Интересно, из каких соображений его формировали, в гастрономическом смысле? Слева от торта лежал целиком зажаренный гусь, справа – тарелка с рыбным ассорти. Еще здесь имелось несколько блюд с мясной нарезкой, ваза с профитролями, запеченная свиная нога, украшенная бумажными розочками и горчичной вязью, венские вафли, фруктовое желе, которое уже начало оплывать, и приличных размеров фарфоровая лоханка, закрытая крышкой, в которой, скорее всего, был суп. Просто рядом с ней половник лежал, так что вряд ли там что-то другое. То ли исходили из принципа «пусть каждый себе что-то найдет», то ли просто не заморачивался никто, мол – что приготовили, то и выложили.
Гусь издавал потрясающий аромат жира и чеснока, я бы с удовольствием открутил ему ногу, намазал горчицей, что стояла рядом с ним, и сточил бы ее под коньячок или вон белое вино, но, поразмыслив, решил этого не делать. Во-первых, почти наверняка я изгваздаю одежду жиром, во-вторых – чеснок. Такой выхлоп потом будет – мама не горюй. Мало ли, что меня дальше ждет?

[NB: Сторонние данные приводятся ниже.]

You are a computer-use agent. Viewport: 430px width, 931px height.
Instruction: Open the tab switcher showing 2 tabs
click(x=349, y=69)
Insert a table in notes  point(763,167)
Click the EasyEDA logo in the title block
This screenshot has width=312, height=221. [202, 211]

В результате я сноровисто соорудил себе бутерброд с семгой и бодро откусил от него чуть ли не половину.
– Вина? – окончательно плюнув на условности, с набитым ртом спросил я Танюшу, которая с невероятно счастливым видом уписывала торт.
– Белого, – видимо, окончательно махнув рукой на все, согласилась она.

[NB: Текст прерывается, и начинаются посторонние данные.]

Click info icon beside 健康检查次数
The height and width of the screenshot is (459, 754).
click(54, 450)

Все-таки еда – она друг человека. Мне изначально не нравилось все происходящее, я очень не хотел ехать на это мероприятие, когда все спутники разбежались, мне стало совсем грустно. А еда все сбалансировала, придала немного уверенности, в конце концов – она дала мне занятие. Что самое скверное в вечеринке, на которой ты чужой? Ощущение бесполезности себя в данных условиях. Но когда ты ешь – все меняется. Ты при деле. Ты – жуешь и, значит, не совсем зря ты сюда пришел. И находишься здесь по праву, потому что посторонних не кормят вот так запросто.